What are Target Date Funds?
When target date funds were first made available to the public they may have been promoted as the end all be all for retirement plans. As we have found out in the last twelve months that couldn’t be farther from the truth.
Simply speaking, because that is what we try to do In Simple Language, a target date fund is a mutual fund composed of stocks, bonds, and cash that invests more and more conservatively as you reach a predetermined retirement date of your choose. It is supposed to protect your investment by becoming more and more conservative as you approach that retirement date.
This is not what we have seen in the various target date funds that In Simple Language looked at. Nor is this what was seen by the target date funds that congress looked at. Congress is taking it a step further and is investigating several target date fund companies looking for answers on why they lost so much money for so many people. And why these target date funds were aggressively invested in the year that they were supposed to be very conservatively invested.

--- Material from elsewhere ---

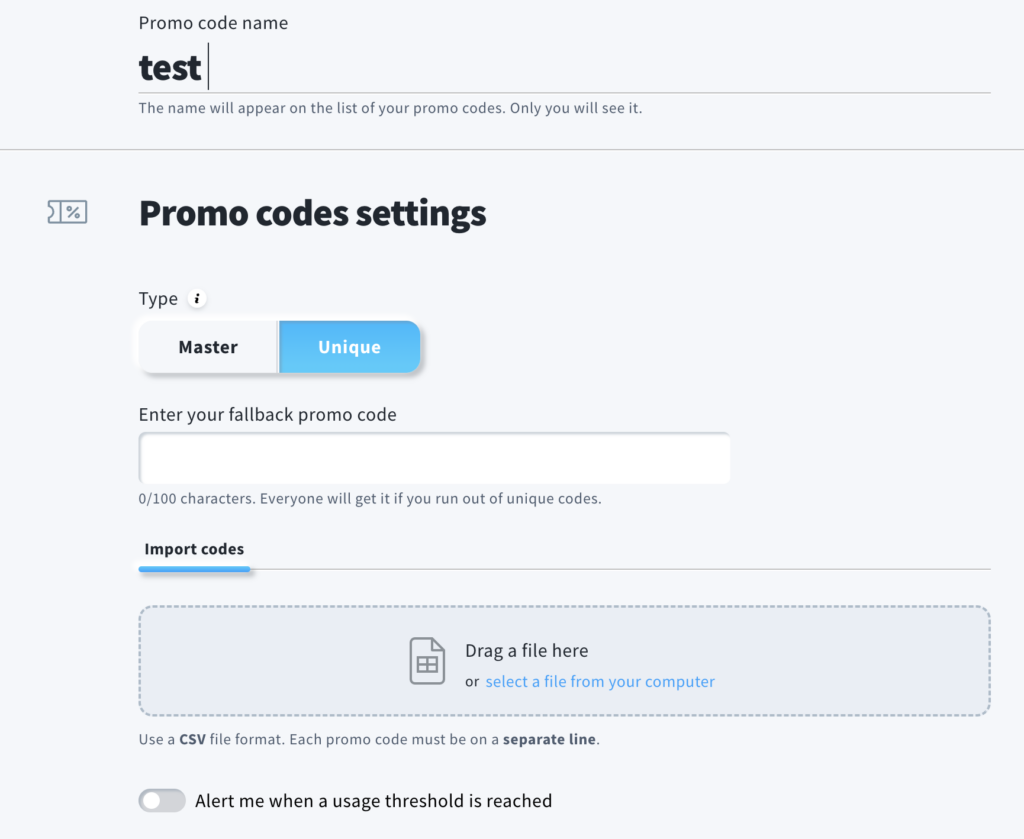Click "select a file from your computer" link
The image size is (1024, 839).
pyautogui.click(x=600, y=682)
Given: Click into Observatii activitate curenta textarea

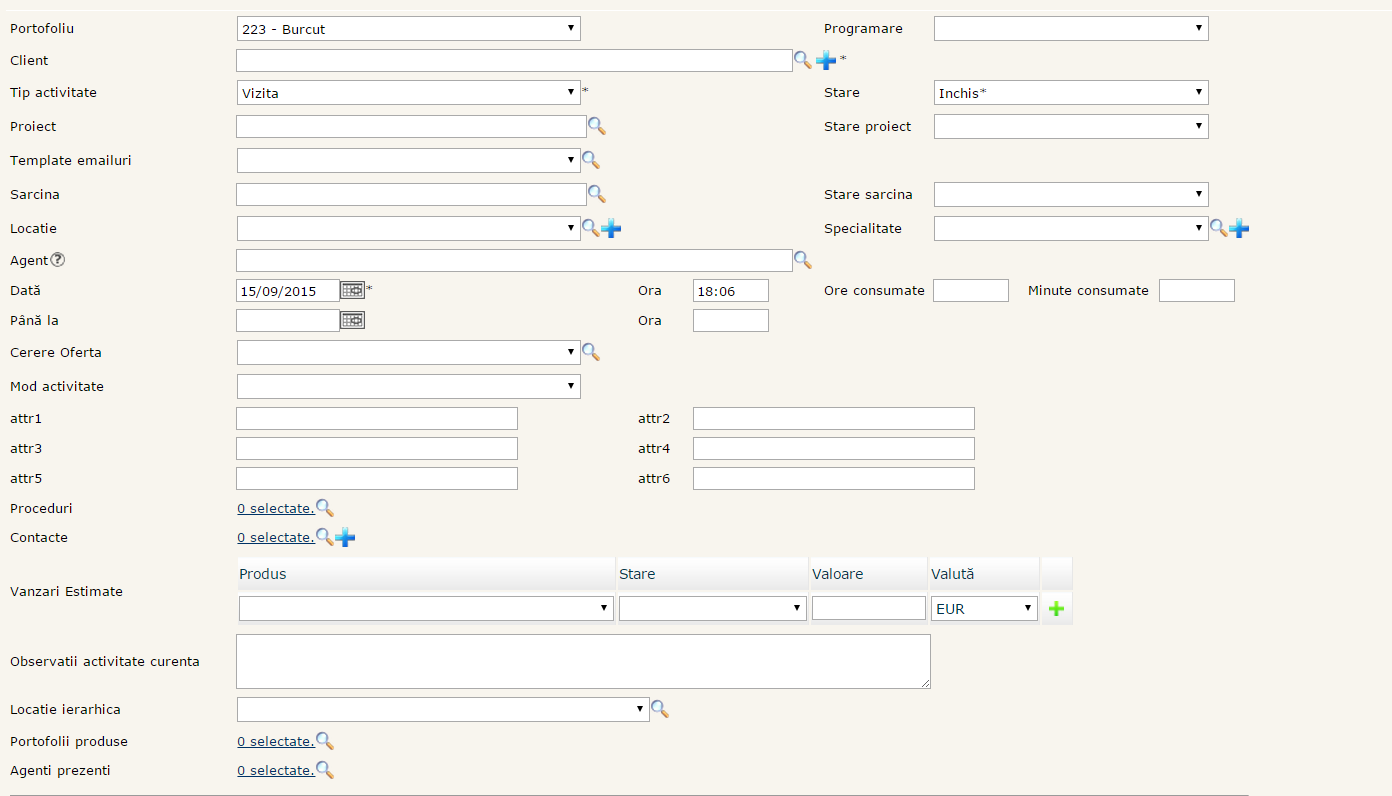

Let’s Look at some of the Results of the Survey
Of the 251 respondents surveyed less than 6% (15) had even heard of target date funds and even those people didn’t describe them accurately. Many thought that the purpose of the target date fund was to set the date of your retirement based on the date of the fund and they could be sure that that’s when they would be able to retire. 38% of the respondents thought that target date funds would produce a guaranteed rate of return.
Before I go any further let me make one thing perfectly clear. Nothing, except death, is guaranteed in life. There are no guarantees in investing. Even the guarantees issued by the U.S. Government are only as good as the ability of the government to repay your money. So if you don’t get anything else out of this post except this, remember “Nothing, nada, no investment is guaranteed”.

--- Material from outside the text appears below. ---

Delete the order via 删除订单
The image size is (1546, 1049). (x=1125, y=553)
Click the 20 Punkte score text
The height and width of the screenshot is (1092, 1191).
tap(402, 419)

Okay back to the survey. About one third of the respondents felt their money would grow faster in target date funds. It doesn’t say why they felt that way. It may have to do with the way the funds were marketed. Who knows? Almost another third of the respondents felt that target date funds were structured so that they could save less and still meet their retirement needs.
About one fifth of the respondents felt that they could not lose money in a target date fund. What we have here is a huge lack of financial knowledge. Yes, a target date fund is different than a regular mutual fund. But it is still a mutual fund and until people learn and understand the basics of investments this situation is going to get worse not better.
If you are serious about taking care of your financial future or your loved ones then it is imperative on your part to educate yourself about financial matters. This will not only help you make money in investments but also protect you from the likes of the Bernie Madoffs of the world. And less face it. There may be a Madoff lurking around every investment corner.